Working data »
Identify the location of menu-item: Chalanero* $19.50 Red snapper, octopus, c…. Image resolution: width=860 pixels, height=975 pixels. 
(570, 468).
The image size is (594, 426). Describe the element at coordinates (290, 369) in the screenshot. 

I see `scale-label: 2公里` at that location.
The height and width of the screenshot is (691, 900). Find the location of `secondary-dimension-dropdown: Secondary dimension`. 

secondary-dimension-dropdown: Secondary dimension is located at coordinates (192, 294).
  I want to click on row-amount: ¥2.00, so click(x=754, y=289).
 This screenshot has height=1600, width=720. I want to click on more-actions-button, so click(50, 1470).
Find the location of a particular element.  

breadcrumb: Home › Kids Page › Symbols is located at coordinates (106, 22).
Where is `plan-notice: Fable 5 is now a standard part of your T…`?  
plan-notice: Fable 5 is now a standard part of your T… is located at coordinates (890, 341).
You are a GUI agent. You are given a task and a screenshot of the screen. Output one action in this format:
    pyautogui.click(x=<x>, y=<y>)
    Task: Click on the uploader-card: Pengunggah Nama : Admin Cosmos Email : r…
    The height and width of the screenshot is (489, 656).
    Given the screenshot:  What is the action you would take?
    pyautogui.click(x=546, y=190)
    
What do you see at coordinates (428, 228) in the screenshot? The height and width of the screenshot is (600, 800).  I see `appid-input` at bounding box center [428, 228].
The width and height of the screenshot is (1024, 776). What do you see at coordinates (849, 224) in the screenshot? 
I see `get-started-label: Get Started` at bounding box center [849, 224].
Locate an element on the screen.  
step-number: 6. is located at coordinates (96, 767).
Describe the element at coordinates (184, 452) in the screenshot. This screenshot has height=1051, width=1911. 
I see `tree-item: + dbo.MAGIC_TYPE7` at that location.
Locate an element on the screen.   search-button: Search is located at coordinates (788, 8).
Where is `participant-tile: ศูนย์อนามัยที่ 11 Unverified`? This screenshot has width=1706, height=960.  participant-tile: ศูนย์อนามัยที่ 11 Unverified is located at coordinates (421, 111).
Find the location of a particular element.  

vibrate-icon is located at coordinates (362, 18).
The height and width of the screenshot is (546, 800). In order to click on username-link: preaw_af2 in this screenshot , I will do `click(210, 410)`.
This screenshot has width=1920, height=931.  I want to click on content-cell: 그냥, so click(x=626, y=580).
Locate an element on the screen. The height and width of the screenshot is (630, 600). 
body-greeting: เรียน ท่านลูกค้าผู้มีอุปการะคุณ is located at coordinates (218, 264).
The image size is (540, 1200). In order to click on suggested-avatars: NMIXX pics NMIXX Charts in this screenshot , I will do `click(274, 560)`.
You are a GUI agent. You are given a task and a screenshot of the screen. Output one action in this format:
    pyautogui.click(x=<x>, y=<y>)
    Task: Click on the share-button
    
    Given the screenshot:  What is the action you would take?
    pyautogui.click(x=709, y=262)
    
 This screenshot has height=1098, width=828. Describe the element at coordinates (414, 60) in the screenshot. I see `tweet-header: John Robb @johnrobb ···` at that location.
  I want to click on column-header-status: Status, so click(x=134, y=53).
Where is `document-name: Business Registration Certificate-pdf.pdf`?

Work task »
Extract the lines above, verbatim, starting with the line containing "What do you see at coordinates (428, 228)" and continuing through the line containing "coordinates (788, 8).".

Problem solution »
What do you see at coordinates (428, 228) in the screenshot? The height and width of the screenshot is (600, 800).  I see `appid-input` at bounding box center [428, 228].
The width and height of the screenshot is (1024, 776). What do you see at coordinates (849, 224) in the screenshot? 
I see `get-started-label: Get Started` at bounding box center [849, 224].
Locate an element on the screen.  
step-number: 6. is located at coordinates (96, 767).
Describe the element at coordinates (184, 452) in the screenshot. This screenshot has height=1051, width=1911. 
I see `tree-item: + dbo.MAGIC_TYPE7` at that location.
Locate an element on the screen.   search-button: Search is located at coordinates (788, 8).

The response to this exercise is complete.